Google does demo plenty of stuff at I/O that isn't available Today. In fact that might be almost everything shown at I/O.
But utter fraud , as he suggests here? Is there any precedent for Google doing such a thing on this scale? That seems absurd and, in a company of this size and openness, likely to backfire.
Maybe Gruber doesn't believe anything he wrote and is actually trying to get Googlers to email him in defense of the tech and reveal confidential details of how it works. I don't have any reason to believe this, just asking the question...
 I mean, the article is written such that the author could backtrack are any point and say "that's not what I meant, I was just asking the question". But hopefully we can get beyond that facade.
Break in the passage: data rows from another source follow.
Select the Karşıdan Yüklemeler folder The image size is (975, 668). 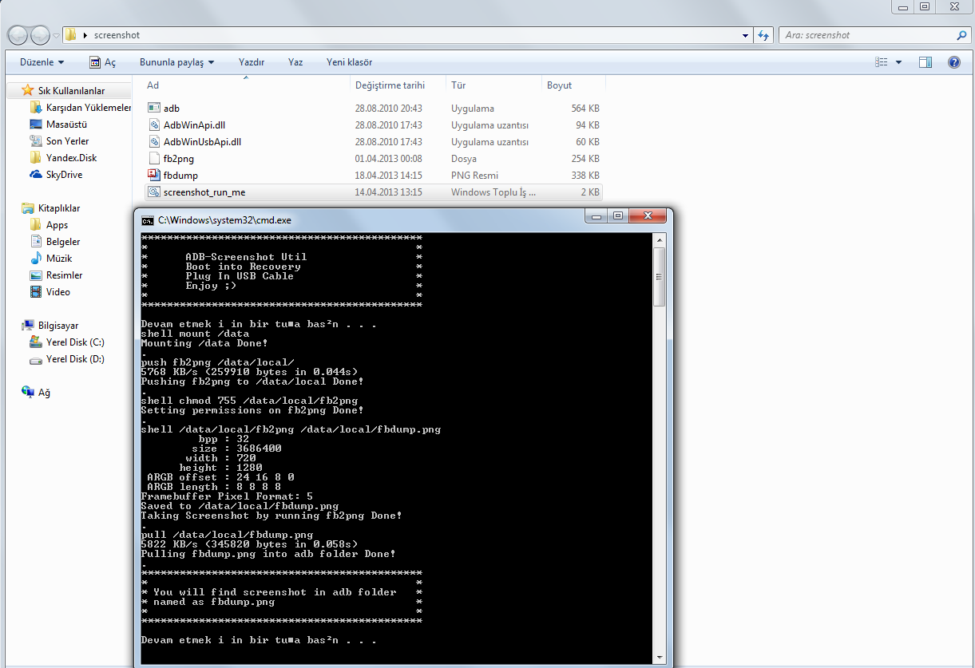point(88,108)
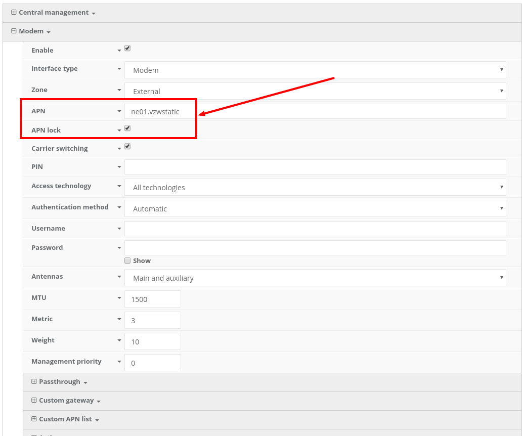Click the chevron next to Management priority
The width and height of the screenshot is (525, 436).
coord(119,362)
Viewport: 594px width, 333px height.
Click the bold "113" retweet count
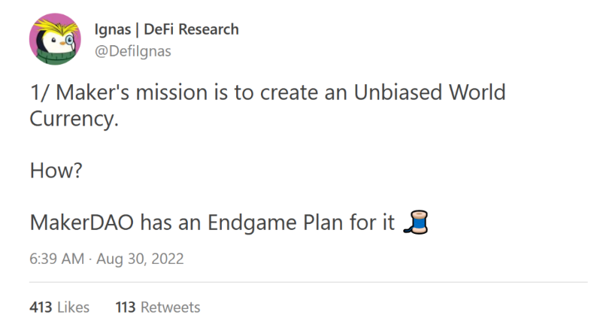coord(126,307)
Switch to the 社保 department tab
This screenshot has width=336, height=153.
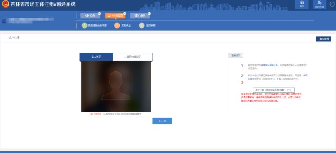(x=140, y=16)
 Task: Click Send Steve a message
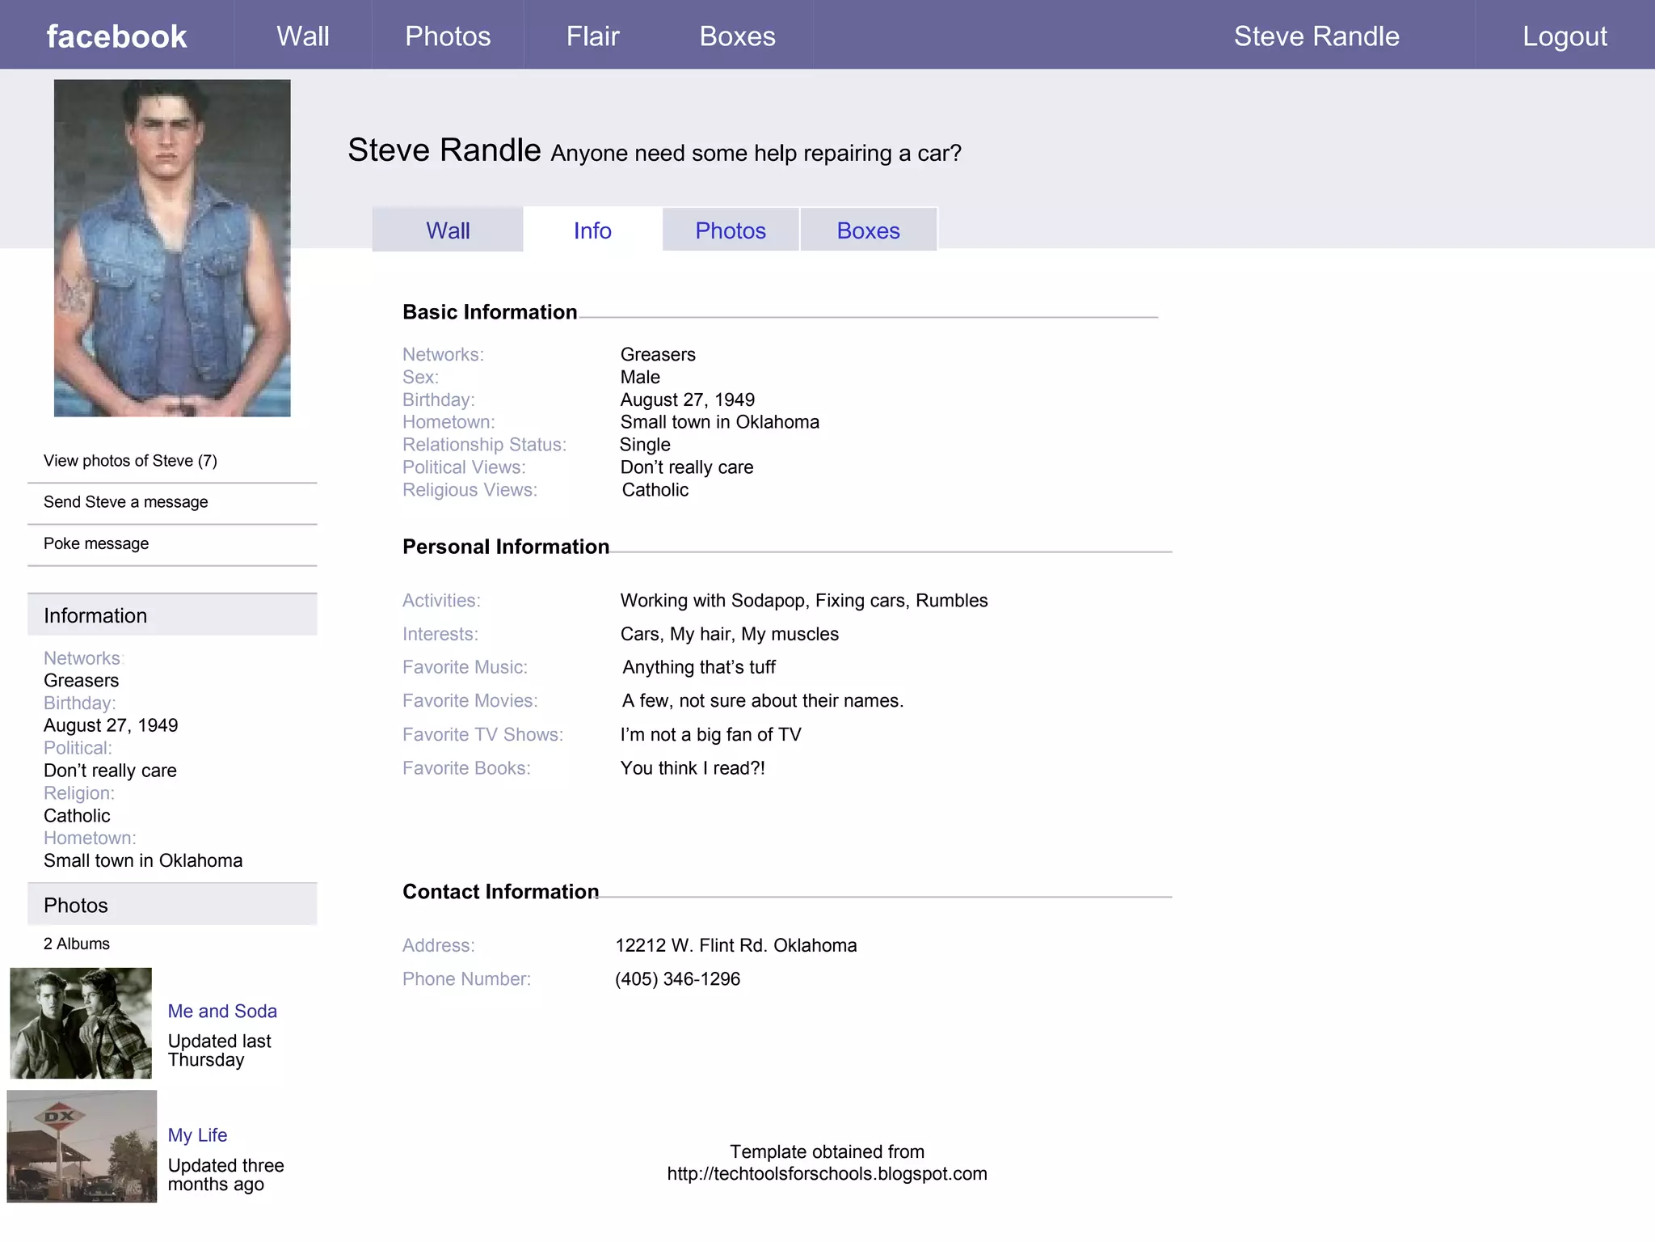click(x=125, y=502)
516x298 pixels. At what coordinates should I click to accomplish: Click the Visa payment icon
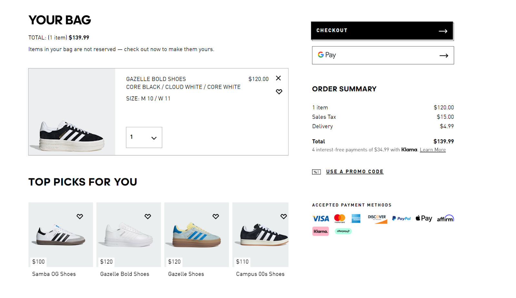(321, 219)
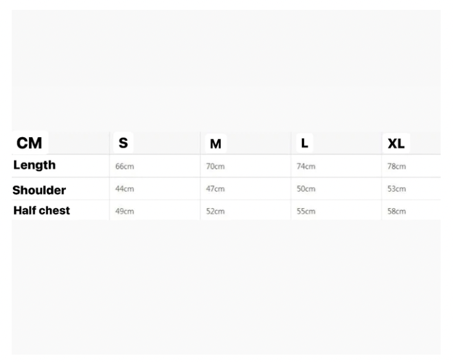The width and height of the screenshot is (453, 362).
Task: Click the Length row label
Action: (35, 165)
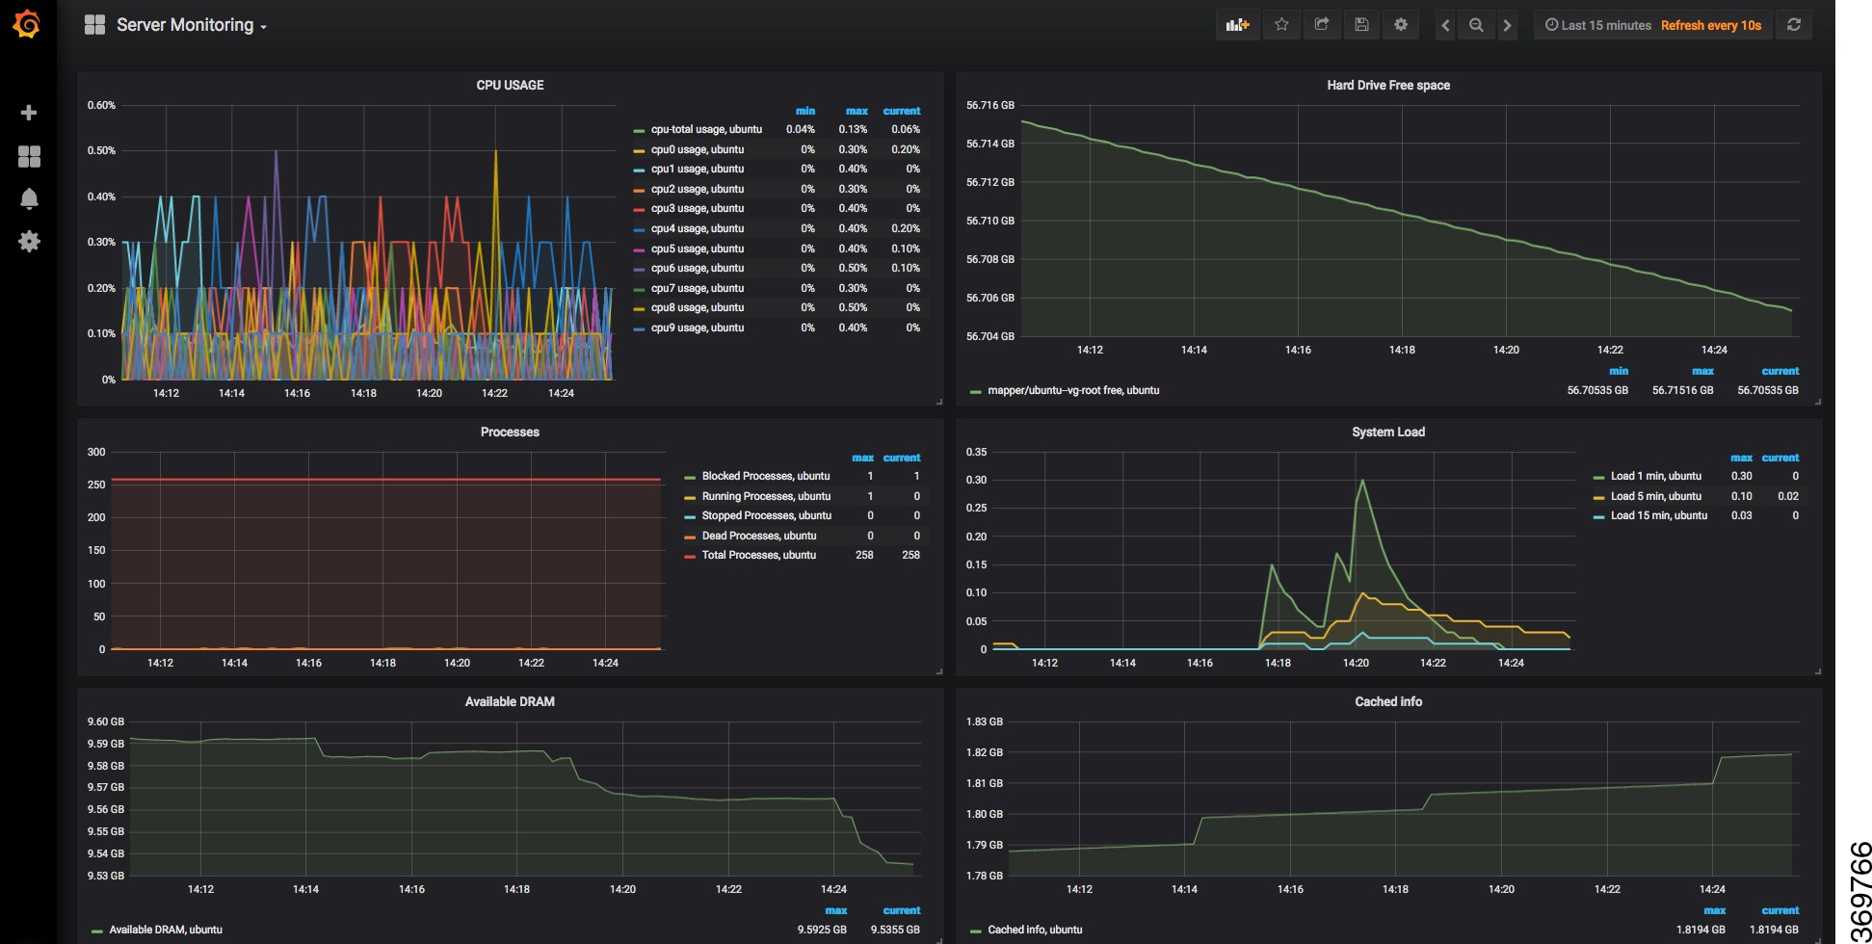The height and width of the screenshot is (944, 1872).
Task: Click the Add panel icon
Action: [x=1237, y=25]
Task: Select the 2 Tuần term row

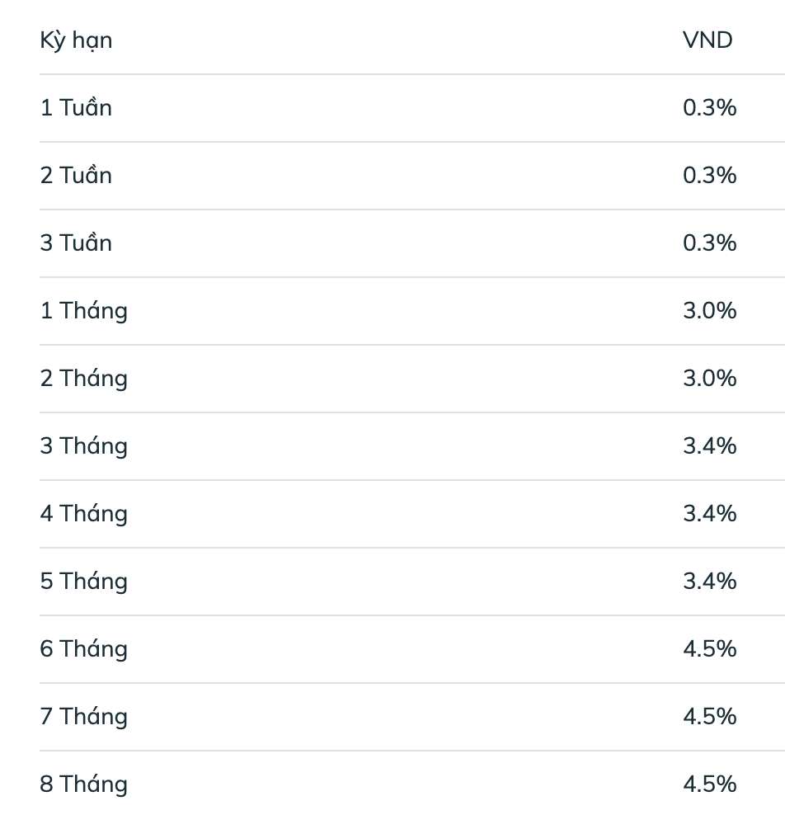Action: (76, 176)
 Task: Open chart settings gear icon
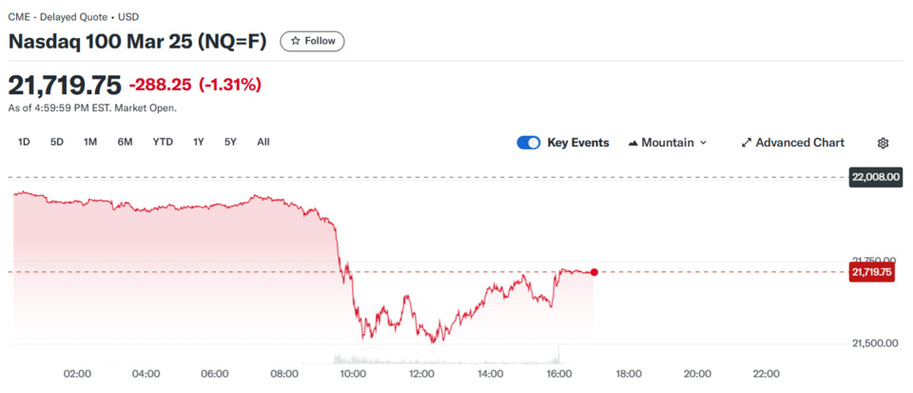tap(883, 144)
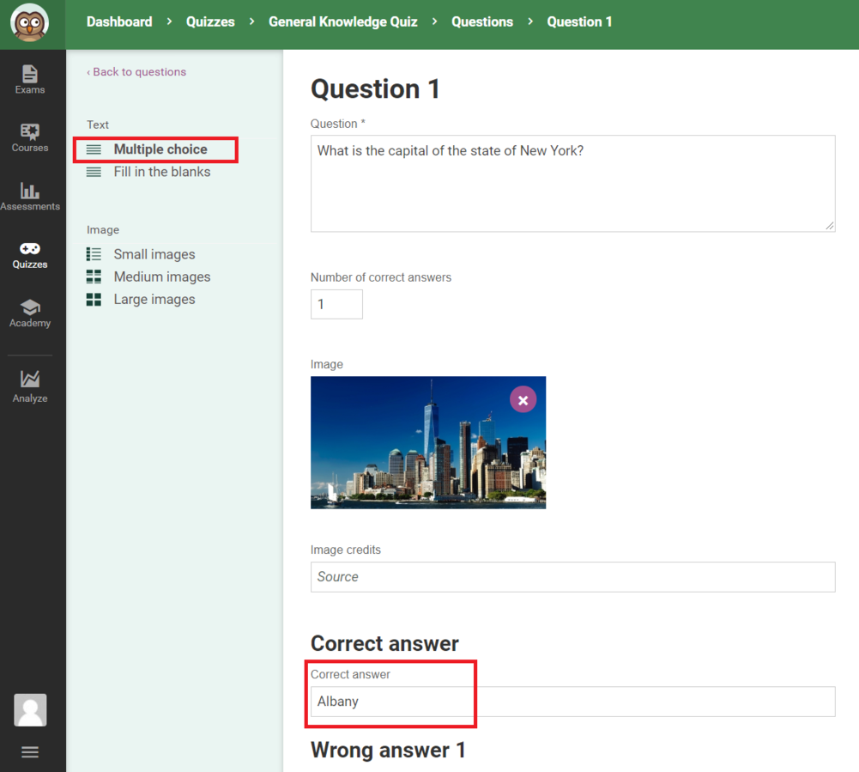
Task: Select the Multiple choice question type
Action: point(160,149)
I usually like what Gruber has to say about Apple, but this fanboyism is off the charts even for him.
Once you've noticed this pattern it's much harder to take his (often very good) long form pieces seriously.
Gruber/Apple is never wrong - but sometimes reality realigns.
And yes, Google certainly wouldn't demo a completely non-existent technology, and I'm sure Gruber knows that. But they might very well demo a technology that only works 60% of the time at present. Let's be honest, this wouldn't be the first time we've seen a large tech company demo incredible-seeming too-good-to-be-true tech that turned out to actually be too good to be true and never made it into real world use for one reason or another.
It is kind of weird that the broad tech punditry has just accepted Google's demo at face value with respect to what the tech is actually capable of at present.
For example, Google demoed object removal in Google Photos (https://www.theverge.com/2017/5/17/15654476/google-photos-ob...) last year at IO, and as far as I can tell it never shipped.
If a company in any other industry announced an insane-seeming new technology with a completely non-verifiable demo like this, no credible journalist who covers that beat would report it as credulously as tech journalists have covered the Duplex demo. Gruber is absolutely right that the lack of skepticism around Duplex is baffling and journalistically suspect.
So, what does it do and how well does it perform? The demo does not really tell. We had such dialogs in research literature 30 years ago, but they were carefully crafted and very domain specific ('ordering a hotel room' via natural language for example).
> One of the key research insights was to constrain Duplex to closed domains, which are narrow enough to explore extensively. Duplex can only carry out natural conversations after being deeply trained in such domains. It cannot carry out general conversations.
Just a thought, imagine how this article would be if the companies were reversed. Would it be the same?
And that's how you recognize objectivity...
Beyond just recording you'd have to get publicity permission to broadcast such a call to the world as marketing for your products.
If they got all this lined up in advance, they'd be accused of rigging the demo anyway, so what's the point of taking the risk and gaining little. The alternative would have been using a Google employee to play the part of the business, but this too would have subjected them to accusations of rigging.
It's not like people are going to forget about the demo if it never materializes. Google has a lot more to lose than gain from faking something this high profile.
I can't think of a good explanation for him wording his misgivings with such uncharitable language. I never had the feeling that he hated or resented Google quite this much.
Apart from - "We'd like to call you next wednesday to demo some phone technology - it'll just be a normal booking call, but it will be recorded and go out live on stage. Is that OK?'
Of course it could also have been staged but more difficult. By picking a successful recorded try you tend to obfuscate failure rate.
As opposite Apple often demonstrate feature on stage with real call to outside people or live Siri command. And as with real tech it sometimes fail. They always have a backup hardware and they sometimes use it if the first try is a fail.
I do however "believe" Google in a way that all their demos that I remember turned out as real products working in real time, and in many cases, serving 1B+ users daily.
I would expect Google to work in a similar way.
Speaking of which, 'dang et al., would it be hard to add a full ISO 8601 timestamp as a "title" attribute to the date permalink? I get that "1 day ago" is more readable, but there are cases I'd love to know the actual date and time something was posted.
The cutoff seems to be more than a few months, though.
I assume it was just fear of demo gremlins that made them use a recording. Also, you could argue it is unethical to broadcast a phonecall with someone live, and ruins the fun if you get permission in advance.
I assume they did it, then got permission afterwards, and Google being Google, it didn't occur to them that people might want to talk to the callee.
You can say Gruber is wrong and argue about it. But flagging??? This is totally bullshit.